P1010751NB Gin hails from Scotland (so I can claim to be getting in touch with my heritage as I drink it) and their regular London Dry Gin won the title of “Best London Dry Gin in the World, 2015”. I’ve been following them on Twitter for a while and they have quite the famous following: Johnny Roxburgh, party planner for the royal family loves it and lists it on his menus and they have been the official gin of the Brits after party in 2015 and 2016. Swanky stuff. Navy strength gin is so called as the Royal Navy required gins from the early 1800’s to be bottled at a higher abv as gin was often stored below deck adjacent to the gunpowder. They then noticed that if the gin spilt on the gunpowder, it wouldn’t light, so gin had to be a higher proof to make sure that the gunpowder would still light. Why they couldn’t store the gin somewhere else, I don’t know. But there we go, small history lesson for you. NB Gin’s makers say that the extra alcohol content increases the concentration of the flavours – key botanicals include juniper, coriander seed, angelica root, grains of paradise and ground cardamom. I’m expecting something rather intense.

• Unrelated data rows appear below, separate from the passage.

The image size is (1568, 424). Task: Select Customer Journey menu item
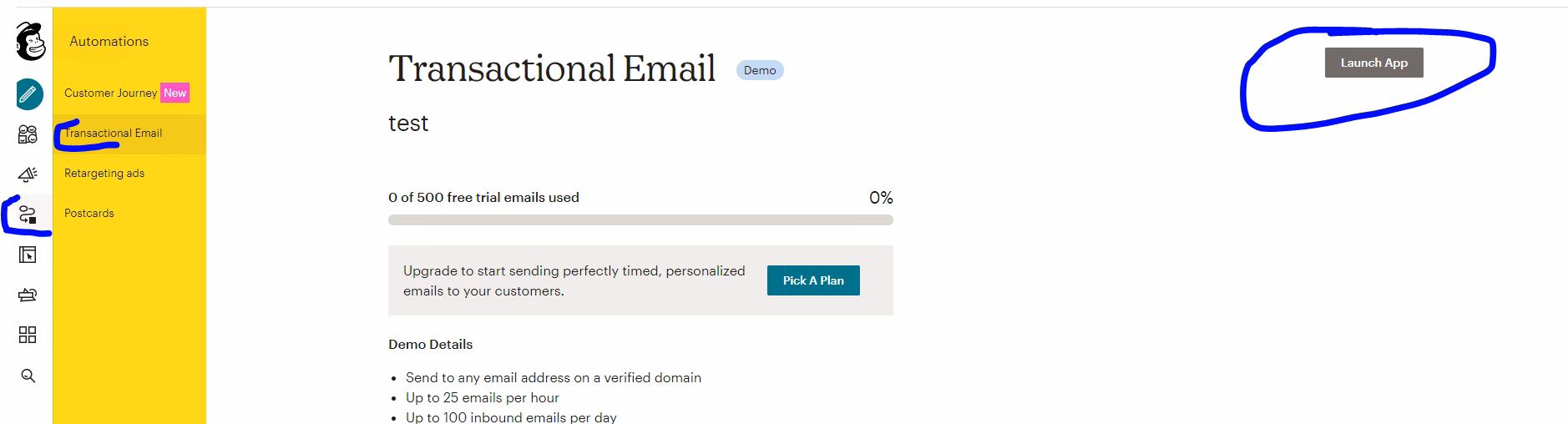110,93
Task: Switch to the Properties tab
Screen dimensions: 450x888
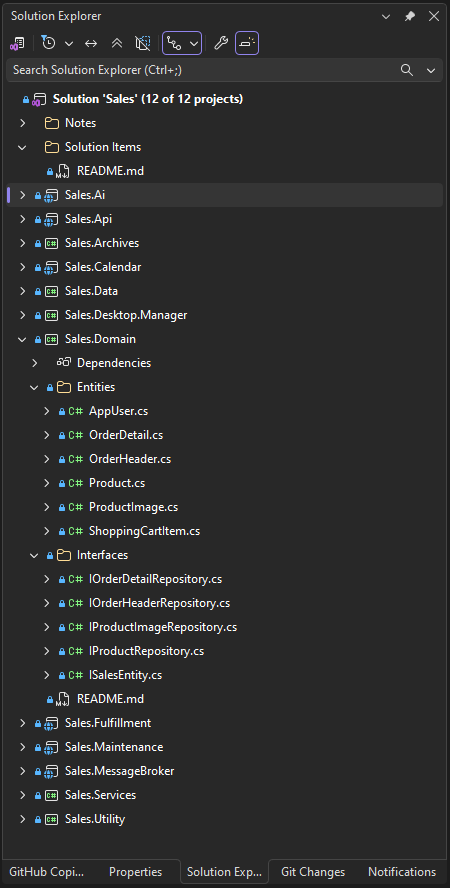Action: point(135,872)
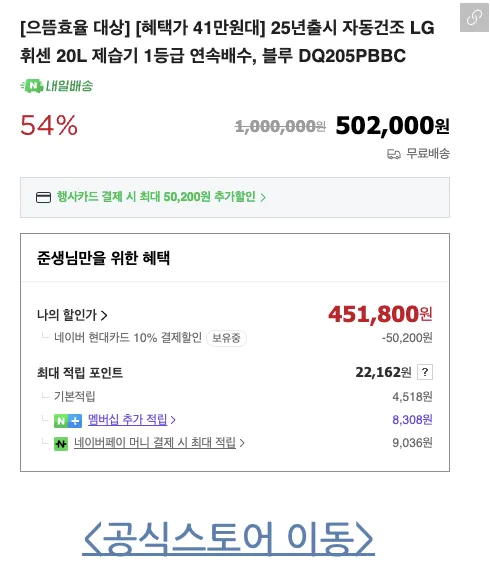Click the 내일배송 delivery truck badge
Screen dimensions: 490x577
(56, 86)
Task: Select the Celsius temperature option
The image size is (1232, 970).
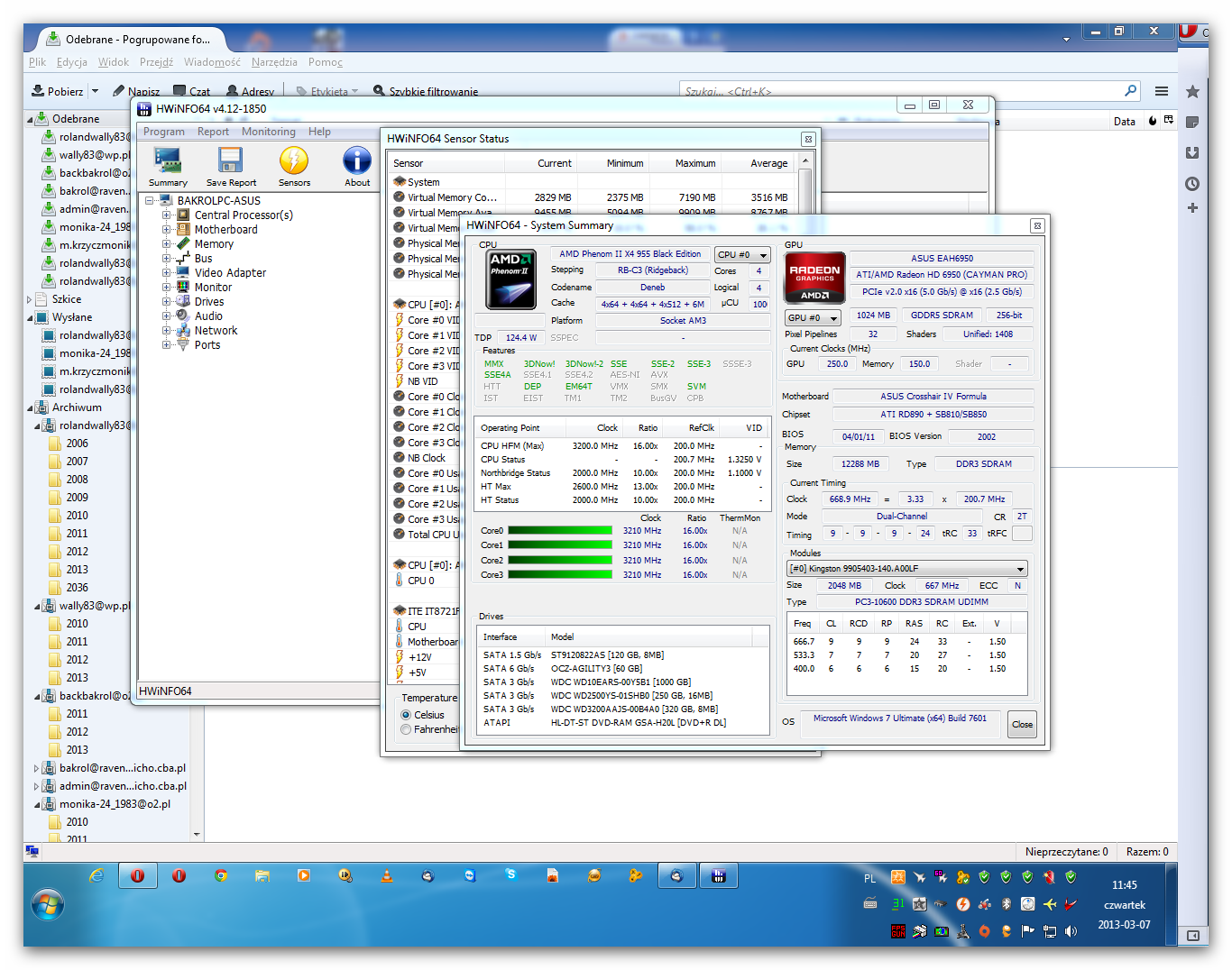Action: pyautogui.click(x=406, y=715)
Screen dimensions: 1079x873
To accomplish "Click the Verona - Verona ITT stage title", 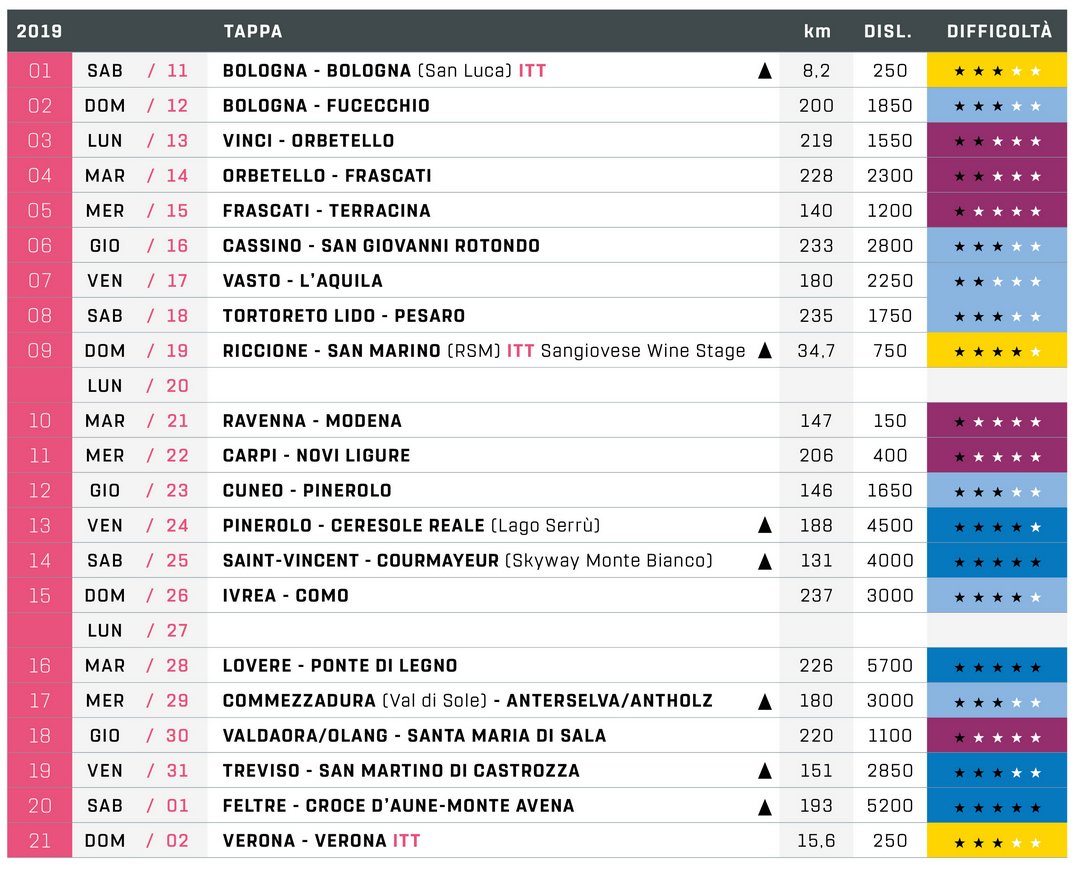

The bottle has no wax seal so it is nice and easy to get into (it’s always embarrassing when you have to hack the bottle apart). It is very botanical heavy, considering how strong it is you don’t get any nasty gin smell, just fragrant and citrusy. Measured out with some cold water the juniper comes forward and you can sense the strength a bit more. Holding it on the tongue and it has a bit of a kick to it but it’s smooth at the back of the throat. I was expecting that gin burn but it’s easy to drink. There’s definitely a warmth in my chest once I’ve drunk it. It feels thick, it’s certainly not a light and flowery gin, but the flavours are well balanced

P1010752Mixed as a G&T with 50ml of the gin with 100ml of Fevertree’s light tonic water (I was fancy and treated myself) and some of my wonderful plastic ice cubes (people seriously need to invest in these) it’s now starting to smell a bit more dangerous. The smell packed more of a punch than I was expected and nearly recoiled from my glass. It certainly tastes stronger as well. The bitterness of the tonic plays up to the botanicals and the sheer strength of the gin and whilst it remains smooth on the tongue, it’s flavours are much more obvious as you drink it. The producers are correct, the flavour is more intense than I am used to. I believe this is actually my first navy strength gin – even Burleigh’s which made me strangely emotional is is only 47%. Sailors are certainly a hardy bunch. I think it’s safe to say you don’t need many of these in an evening. The intensity of the flavours also make it less “gluggable” (drink responsibly) which is a good thing at this strength! As they recommend the lime and jasmine Fentimans, I add a lime wedge which adds a slightly lighter note and certainly lifts the flavour a bit to make it less heavy.

P1010753All in all, this is different. If you like your gin strong then this is the one for you. I am very interested in trying the normal strength NB Gin to see how the flavours compare. Over on Masters of Malt the Navy Strength gin is £41.95 – slightly more expensive than I think I would pay, but this also isn’t a gin that’s going to disappear quickly!